Stored data:
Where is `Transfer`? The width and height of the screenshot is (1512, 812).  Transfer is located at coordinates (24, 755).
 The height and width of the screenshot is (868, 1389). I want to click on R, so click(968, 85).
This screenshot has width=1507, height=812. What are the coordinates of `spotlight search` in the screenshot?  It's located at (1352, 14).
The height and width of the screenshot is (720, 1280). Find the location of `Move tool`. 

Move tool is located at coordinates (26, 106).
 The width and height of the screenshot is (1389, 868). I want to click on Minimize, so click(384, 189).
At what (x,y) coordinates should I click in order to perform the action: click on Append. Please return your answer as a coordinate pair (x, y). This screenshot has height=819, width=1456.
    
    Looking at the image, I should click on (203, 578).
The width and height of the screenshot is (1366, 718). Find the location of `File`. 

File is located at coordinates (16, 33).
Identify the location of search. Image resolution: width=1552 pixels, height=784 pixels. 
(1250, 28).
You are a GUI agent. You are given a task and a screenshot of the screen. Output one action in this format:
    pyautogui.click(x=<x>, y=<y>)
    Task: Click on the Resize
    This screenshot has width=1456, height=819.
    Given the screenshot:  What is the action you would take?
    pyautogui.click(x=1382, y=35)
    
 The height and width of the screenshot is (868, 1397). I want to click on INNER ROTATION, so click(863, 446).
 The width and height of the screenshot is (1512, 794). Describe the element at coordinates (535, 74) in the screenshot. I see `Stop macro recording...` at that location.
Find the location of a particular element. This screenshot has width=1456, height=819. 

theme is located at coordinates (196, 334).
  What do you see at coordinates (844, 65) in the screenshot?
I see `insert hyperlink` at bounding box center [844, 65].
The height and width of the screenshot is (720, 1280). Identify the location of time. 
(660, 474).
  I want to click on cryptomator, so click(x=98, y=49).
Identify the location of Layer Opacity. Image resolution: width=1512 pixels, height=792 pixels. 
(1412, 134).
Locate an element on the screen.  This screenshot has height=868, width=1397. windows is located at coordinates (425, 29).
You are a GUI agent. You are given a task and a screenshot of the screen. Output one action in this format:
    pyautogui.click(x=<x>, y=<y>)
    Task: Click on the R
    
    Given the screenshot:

AIM: Copy the part of the stored data above that opens with the line containing "I want to click on cryptomator, so" and closes with the line containing "Locate an element", reproducing every line word for word.

COMPLETED EXERCISE:
  I want to click on cryptomator, so click(x=98, y=49).
Identify the location of Layer Opacity. Image resolution: width=1512 pixels, height=792 pixels. 
(1412, 134).
Locate an element on the screen.  This screenshot has height=868, width=1397. windows is located at coordinates (425, 29).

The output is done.